A policeman today claimed that a "culturally-biased" aptitude test - including a question about the cult TV cartoon series The Simpsons - was blighting black officers' hopes of promotion.
Superintendent Ali Dizaei told the first annual conference of the National Black Police Association that the tests, held for entry to ranks above superintendent, also discriminated against black candidates by including slogans from 1970s adverts promoting milk.
Mr Dizaei, who works for the Metropolitan Police in Kensington, Chelsea and Notting Hill, told NBPA colleagues at Birmingham's International Convention Centre that the tests were "destabilising" for ethnic officers.
Iranian-born Mr Dizaei, who has a PhD in Law, confessed that he had no idea as to the identity of Bart Simpson's mother while taking the General Information section of the Chief Officer Extended Interview and Assessment Course in Eastbourne last week.
He agreed the cartoon would be of interest mainly to white viewers.
And he said the milk adverts pre-dated his arrival in the UK.
The 37-year-old, who is vice-chair of the NBPA, added that similar barriers in the Accelerated Promotion Scheme for Graduates - known as "fast-tracking" - resulted in "ethnic cleansing" of senior police ranks.
"There has not been a single black officer on the fast track system for the last four years. Out of 102 applications by black officers only two reached interview and none were successful," Mr Dizaei told delegates.
The officer, who joined Thames Valley Police in 1986, said he was waiting to hear if he would pass exams enabling him to apply for a post above the rank of superintendent, joining a commander and a deputy assistant commissioner already serving with the Metropolitan force as the only black officers to do so.
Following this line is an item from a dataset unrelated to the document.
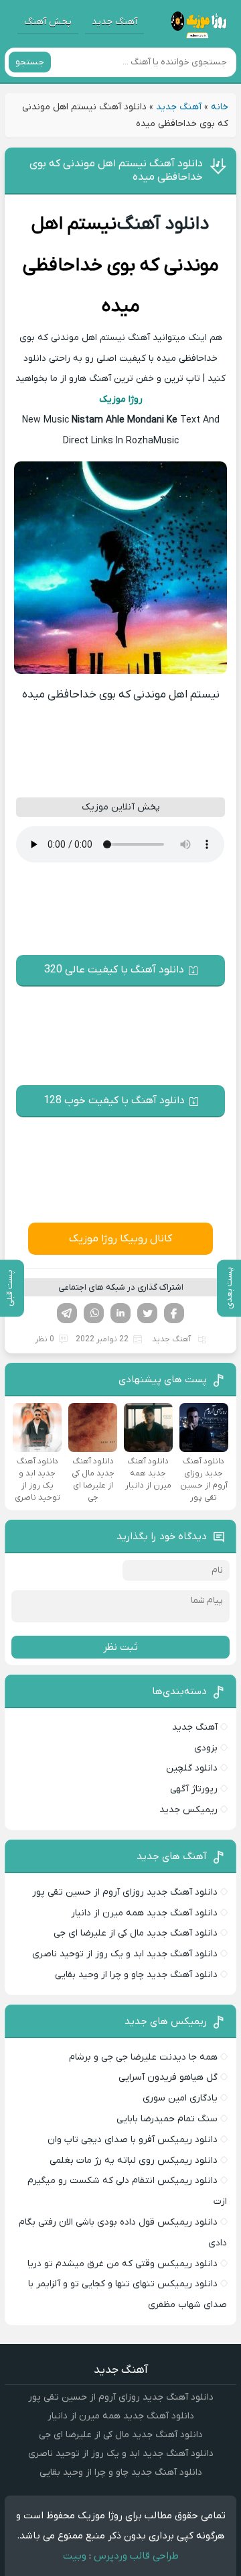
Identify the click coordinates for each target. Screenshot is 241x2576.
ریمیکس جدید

Ambitious black officers are likely to hit a "chicken mesh" at which they are denied promotion, leaving them no choice but to ask the Police Federation for help, Mr Dizaei said.
He added: "They (ethnic minority officers) need a piece of the success cake and not the crumbs."
Addressing the issue of exams for senior officers, Mr Dizaei warned: "There were some really ridiculous questions like 'What is the name of Bart Simpson's mother?'
"The counter argument is that the test doesn't really count that much, but it does destabilise you for the other tests. This culturally-biased test should be given a decent but final burial."
The officer also claimed that a general interview forming part of the selection process for senior ranks, often conducted by retired British diplomats, further discriminated against ethnic minority candidates.
More than 2,000 black police officers and their civilian colleagues attended today's event, including leading figures in the criminal justice system and community representatives such as Neville Lawrence, father of the murdered black teenager Stephen Lawrence.
Delegates were told that Black Police Associations now exist in 22 of 43 police forces across the country.